» TRAVAIL À RÉALISER
1 – Traduisez en anglais cette phrase de l'extrait sur l'affaire Lafarge : « L'avocate a indiqué que ces documents et différents courriels montraient qu'il y avait eu des contacts réguliers entre l'ancien directeur de la sécurité de Lafarge, Jean-Claude Veillard, et la DGSI. »
2 – Restituez mot pour mot le passage de l'extrait sur l'affaire Lafarge qui va de « L'avocate a indiqué » à « de la cimenterie. ».

» EXTRAIT CHOISI
Le témoin a déclaré que personne au sein des services de renseignement, y compris lui-même, n'avait été en contact avec Lafarge, ajoutant : « La DGSI n'a pas demandé de renseignements aux employés de Lafarge. »
Quant à savoir si des réunions avaient eu lieu entre les responsables de Lafarge et la DGSI, le témoin a déclaré : « Personne du département antiterroriste de la DGSI n'a participé à ces réunions. »
« Il existe des preuves de nombreuses réunions entre Veillard et la DGSI »
L'avocate de Christian Herrault, ancien directeur adjoint de Lafarge chargé des opérations entre 2012 et 2015, Solange Doumic, a rappelé que lors de l'enquête, les services de renseignement français avaient demandé la levée du secret sur différents documents liés à l'affaire Lafarge.
L'avocate a indiqué que ces documents et différents courriels montraient qu'il y avait eu des contacts réguliers entre l'ancien directeur de la sécurité de Lafarge, Jean-Claude Veillard, et la DGSI.
Elle a affirmé qu'il existait des preuves que Veillard avait transmis à la DGSI certaines cartes relatives à la région, ajoutant, en référence au dossier de l'affaire : « Il existe des preuves qu'il y a eu de nombreuses réunions entre Jean-Claude Veillard et la DGSI. »
Jacob Waerness, accusé ayant travaillé pendant un certain temps pour les services de renseignement norvégiens et comme agent de sécurité chez Lafarge entre 2011 et 2013, a affirmé avoir des informations limitées sur les négociations menées par l'entreprise avec les organisations présentes dans la région concernant l'ouverture des routes autour de la cimenterie.
Le prévenu jordanien Ahmad Al Jaloudi, qui a travaillé comme agent de sécurité chez Lafarge en 2013-2014, a déclaré avoir été informé dès septembre 2013 que l'organisation terroriste Daech contrôlait des points de contrôle en Syrie.
- L'AA a publié des documents prouvant que Lafarge a financé Daech
Le 7 septembre 2021, l'Agence Anadolu (AA) a publié des documents prouvant que la société française Lafarge a financé l'organisation terroriste Daech à la connaissance des services de renseignement français, documents qui ont eu un large écho dans le monde entier.

» DONNÉES DE L'EXERCICE
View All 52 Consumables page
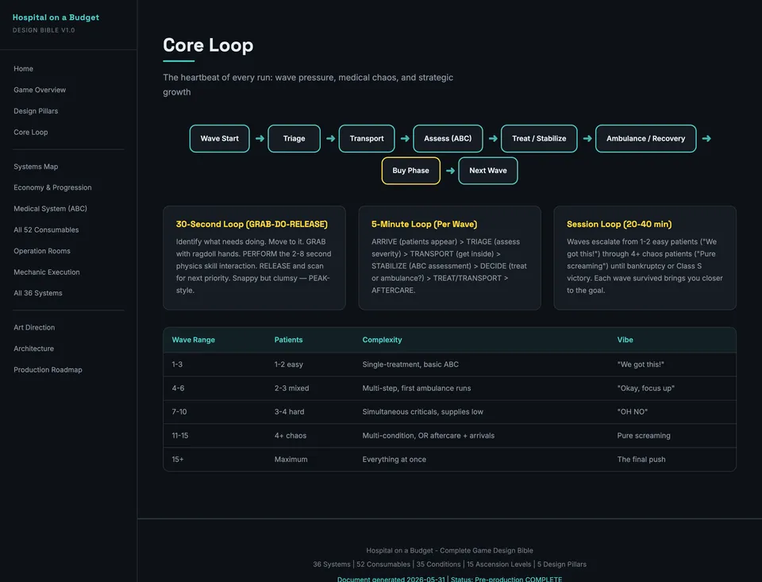 tap(46, 230)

» RÉSULTATS DANS L'ORDRE
1 – The lawyer stated that these documents and various emails showed that there had been regular contacts between Lafarge's former head of security, Jean-Claude Veillard, and the DGSI.

2 –
L'avocate a indiqué que ces documents et différents courriels montraient qu'il y avait eu des contacts réguliers entre l'ancien directeur de la sécurité de Lafarge, Jean-Claude Veillard, et la DGSI.
Elle a affirmé qu'il existait des preuves que Veillard avait transmis à la DGSI certaines cartes relatives à la région, ajoutant, en référence au dossier de l'affaire : « Il existe des preuves qu'il y a eu de nombreuses réunions entre Jean-Claude Veillard et la DGSI. »
Jacob Waerness, accusé ayant travaillé pendant un certain temps pour les services de renseignement norvégiens et comme agent de sécurité chez Lafarge entre 2011 et 2013, a affirmé avoir des informations limitées sur les négociations menées par l'entreprise avec les organisations présentes dans la région concernant l'ouverture des routes autour de la cimenterie.